By this time – I’m talking about maybe a day or two after first discussing selling our house – we had already justified the selling decision. We had too much equity tied up in the house. The Charleston market was peaking. The cost of living in Mexico was so inexpensive. All the usual suspects one’s mind grasps when rationalizing a decision already made. But it was a call to our son, Matt, who is also our financial advisor, that set us in our current direction.

The call to Matt was to serve two purposes.
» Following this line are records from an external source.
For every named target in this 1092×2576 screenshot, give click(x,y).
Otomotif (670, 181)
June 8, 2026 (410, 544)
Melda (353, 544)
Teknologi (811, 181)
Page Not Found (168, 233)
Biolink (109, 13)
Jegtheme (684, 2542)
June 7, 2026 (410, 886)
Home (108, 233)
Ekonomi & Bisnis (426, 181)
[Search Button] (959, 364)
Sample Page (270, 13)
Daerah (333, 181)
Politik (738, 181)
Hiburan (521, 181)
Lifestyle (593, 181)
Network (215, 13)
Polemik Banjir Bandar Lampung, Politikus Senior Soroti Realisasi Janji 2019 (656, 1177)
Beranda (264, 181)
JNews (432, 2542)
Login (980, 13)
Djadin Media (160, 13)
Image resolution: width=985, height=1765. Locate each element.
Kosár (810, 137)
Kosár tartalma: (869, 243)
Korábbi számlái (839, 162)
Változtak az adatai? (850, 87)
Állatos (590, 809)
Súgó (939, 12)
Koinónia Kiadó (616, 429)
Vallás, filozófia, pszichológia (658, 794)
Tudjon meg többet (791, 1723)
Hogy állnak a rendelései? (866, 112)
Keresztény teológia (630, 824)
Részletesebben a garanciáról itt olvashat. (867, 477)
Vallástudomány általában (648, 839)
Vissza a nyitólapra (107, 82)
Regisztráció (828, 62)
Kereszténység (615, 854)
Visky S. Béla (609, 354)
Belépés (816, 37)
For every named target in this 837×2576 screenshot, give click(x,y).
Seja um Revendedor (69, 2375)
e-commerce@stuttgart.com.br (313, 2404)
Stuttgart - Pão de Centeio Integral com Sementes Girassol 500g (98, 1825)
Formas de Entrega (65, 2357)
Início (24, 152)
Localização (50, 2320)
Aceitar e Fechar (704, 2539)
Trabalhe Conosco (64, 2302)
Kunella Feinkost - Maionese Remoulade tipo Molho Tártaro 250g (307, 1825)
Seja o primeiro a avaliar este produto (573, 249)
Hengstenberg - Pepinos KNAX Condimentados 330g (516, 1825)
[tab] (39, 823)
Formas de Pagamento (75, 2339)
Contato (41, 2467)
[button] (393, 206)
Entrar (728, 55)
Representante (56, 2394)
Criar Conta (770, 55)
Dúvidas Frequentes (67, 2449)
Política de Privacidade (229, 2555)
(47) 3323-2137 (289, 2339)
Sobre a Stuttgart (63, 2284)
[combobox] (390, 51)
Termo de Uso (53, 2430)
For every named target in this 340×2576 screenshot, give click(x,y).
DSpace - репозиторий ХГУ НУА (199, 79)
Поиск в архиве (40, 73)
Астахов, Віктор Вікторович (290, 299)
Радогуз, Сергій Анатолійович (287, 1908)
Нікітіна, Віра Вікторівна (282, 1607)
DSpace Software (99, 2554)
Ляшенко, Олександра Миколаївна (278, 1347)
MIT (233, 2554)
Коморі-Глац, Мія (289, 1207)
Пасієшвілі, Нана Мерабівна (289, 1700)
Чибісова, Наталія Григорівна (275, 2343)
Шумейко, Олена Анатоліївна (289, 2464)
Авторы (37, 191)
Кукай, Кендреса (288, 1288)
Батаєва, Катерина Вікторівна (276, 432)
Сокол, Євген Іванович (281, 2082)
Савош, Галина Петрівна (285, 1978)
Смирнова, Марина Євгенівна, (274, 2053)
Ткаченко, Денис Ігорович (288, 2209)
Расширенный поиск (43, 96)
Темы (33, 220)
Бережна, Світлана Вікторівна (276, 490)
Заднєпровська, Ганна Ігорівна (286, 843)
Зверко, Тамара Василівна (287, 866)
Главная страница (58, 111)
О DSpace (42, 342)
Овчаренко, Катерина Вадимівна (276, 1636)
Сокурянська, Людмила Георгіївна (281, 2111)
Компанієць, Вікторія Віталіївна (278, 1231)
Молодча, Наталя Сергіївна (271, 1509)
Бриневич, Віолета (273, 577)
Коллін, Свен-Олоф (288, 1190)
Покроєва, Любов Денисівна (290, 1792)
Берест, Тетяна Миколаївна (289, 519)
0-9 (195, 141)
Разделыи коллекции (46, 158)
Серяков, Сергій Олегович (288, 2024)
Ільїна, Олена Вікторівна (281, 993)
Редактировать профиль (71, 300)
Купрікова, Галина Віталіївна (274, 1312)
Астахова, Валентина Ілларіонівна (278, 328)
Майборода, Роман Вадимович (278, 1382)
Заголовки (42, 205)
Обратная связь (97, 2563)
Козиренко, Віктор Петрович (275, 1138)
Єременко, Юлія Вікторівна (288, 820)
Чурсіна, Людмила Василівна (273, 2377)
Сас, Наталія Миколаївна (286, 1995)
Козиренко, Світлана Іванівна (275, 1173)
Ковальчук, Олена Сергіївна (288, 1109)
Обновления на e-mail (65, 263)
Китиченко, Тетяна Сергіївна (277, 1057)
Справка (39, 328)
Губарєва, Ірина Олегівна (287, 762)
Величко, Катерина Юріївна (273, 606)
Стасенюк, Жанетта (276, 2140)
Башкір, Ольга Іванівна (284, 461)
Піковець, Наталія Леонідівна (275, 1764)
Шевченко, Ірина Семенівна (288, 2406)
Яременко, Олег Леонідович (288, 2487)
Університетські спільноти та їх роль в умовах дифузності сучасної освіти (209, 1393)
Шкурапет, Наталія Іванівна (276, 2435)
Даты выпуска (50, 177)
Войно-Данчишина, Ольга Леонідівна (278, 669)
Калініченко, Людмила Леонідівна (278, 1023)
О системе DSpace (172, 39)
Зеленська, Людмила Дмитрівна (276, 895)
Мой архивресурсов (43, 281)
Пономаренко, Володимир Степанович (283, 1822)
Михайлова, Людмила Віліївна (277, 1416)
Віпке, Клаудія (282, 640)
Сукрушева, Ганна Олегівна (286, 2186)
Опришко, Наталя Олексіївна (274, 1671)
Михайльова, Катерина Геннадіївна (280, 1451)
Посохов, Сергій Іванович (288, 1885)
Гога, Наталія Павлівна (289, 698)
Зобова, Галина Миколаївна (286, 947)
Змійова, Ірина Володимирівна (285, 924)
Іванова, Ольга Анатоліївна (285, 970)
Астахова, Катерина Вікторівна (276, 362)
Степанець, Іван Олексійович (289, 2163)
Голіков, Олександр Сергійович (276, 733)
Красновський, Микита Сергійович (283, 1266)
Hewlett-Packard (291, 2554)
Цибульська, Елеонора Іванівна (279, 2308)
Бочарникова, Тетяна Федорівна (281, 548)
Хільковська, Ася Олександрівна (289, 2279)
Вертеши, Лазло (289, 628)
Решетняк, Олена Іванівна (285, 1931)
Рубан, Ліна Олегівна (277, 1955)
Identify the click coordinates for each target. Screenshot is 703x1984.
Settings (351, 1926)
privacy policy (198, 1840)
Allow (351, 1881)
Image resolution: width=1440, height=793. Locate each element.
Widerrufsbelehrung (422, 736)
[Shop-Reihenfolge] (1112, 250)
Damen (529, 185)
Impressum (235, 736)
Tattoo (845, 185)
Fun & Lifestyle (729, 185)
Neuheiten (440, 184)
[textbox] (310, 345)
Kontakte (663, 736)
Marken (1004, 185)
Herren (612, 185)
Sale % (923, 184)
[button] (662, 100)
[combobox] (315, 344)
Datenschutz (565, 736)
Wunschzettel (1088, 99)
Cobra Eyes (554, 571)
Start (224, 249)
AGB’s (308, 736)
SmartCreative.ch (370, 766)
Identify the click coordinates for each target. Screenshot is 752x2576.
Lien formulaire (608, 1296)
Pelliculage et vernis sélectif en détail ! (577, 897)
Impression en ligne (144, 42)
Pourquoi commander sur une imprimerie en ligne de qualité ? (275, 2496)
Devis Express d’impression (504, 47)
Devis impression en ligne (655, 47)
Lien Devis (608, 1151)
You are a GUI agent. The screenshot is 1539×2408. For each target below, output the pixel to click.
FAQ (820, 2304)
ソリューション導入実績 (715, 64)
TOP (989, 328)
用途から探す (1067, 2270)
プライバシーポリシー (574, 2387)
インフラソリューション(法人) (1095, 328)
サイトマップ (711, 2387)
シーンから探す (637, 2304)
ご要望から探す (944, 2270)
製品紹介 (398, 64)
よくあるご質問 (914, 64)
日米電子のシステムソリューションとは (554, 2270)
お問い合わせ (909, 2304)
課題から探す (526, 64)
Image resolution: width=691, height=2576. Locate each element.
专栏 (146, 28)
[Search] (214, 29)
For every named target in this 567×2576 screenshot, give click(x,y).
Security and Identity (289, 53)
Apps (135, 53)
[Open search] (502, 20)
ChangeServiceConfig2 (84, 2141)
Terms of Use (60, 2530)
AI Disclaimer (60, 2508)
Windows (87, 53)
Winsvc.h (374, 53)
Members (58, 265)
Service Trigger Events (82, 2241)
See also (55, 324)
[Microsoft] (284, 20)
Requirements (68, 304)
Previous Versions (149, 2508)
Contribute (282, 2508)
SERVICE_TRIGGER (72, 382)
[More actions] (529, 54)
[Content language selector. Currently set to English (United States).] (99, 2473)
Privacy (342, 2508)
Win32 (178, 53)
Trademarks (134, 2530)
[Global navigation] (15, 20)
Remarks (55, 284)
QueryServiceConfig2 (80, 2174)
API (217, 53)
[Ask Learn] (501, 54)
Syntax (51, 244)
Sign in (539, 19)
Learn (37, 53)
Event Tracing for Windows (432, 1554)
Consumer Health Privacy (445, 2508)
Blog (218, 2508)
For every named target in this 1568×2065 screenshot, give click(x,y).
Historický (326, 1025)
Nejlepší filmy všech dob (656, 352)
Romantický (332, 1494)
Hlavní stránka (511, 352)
One, to gauge his feelings about us moving away (he and his family live 5 miles up the street in Mount Pleasant). And two, to get his thoughts regarding our decision to sell and rent. On both fronts the call was a surprise. Matt didn’t seem bothered by us moving, in fact, we felt like he welcomed the decision. Then, on the financial front, he floored me by suggesting we buy not rent. I was so certain that parking our equity in the house and renting something in Mexico was the smart thing to do. But, according to Matt, if we could find something reasonable, our money was better used buying than renting. That lit the fire!

The rest of our time in Puerto Aventuras was spent getting to know the town and its various real estate opportunities, in addition to laying on the beach and socializing with friends. We found a real estate agent we like and who seems to understand us pretty well. And though we did make an offer on a condo near the beach that seemed like a particularly good deal, our agent was pretty effective in keeping our emotions at bay, since until we sell the house we really can’t afford to buy.

Leaving Charleston

While I’m sure I’ll write a lot more about this in future posts, I just want to end this one by concluding that we’re not totally crazy. There are some very good reasons for this decision and it’s not something completely out of the blue. Though we hadn’t discussed where we’d end up, Lydia and I had both been operating under the assumption that we’d eventually have to sell our house. Eventually, we’d need to use the equity that had built up over 18 years in one of the hottest markets in the country. And as our California friends say, if you’re going to sell you pretty much have to leave. So we knew that this was coming, probably in a couple of years. Also, Maya, even without lung cancer, wasn’t going to be around too much longer, and her departure would be one less tie to this place. Finally, we both wanted to fully retire, and though Matt has done a great job with our retirement fund, it would be really hard to maintain our lifestyle on a fixed income.

So our overall plan hasn’t changed as much as our timetable has accelerated. After 28 years in Charleston, we’re on to another adventure.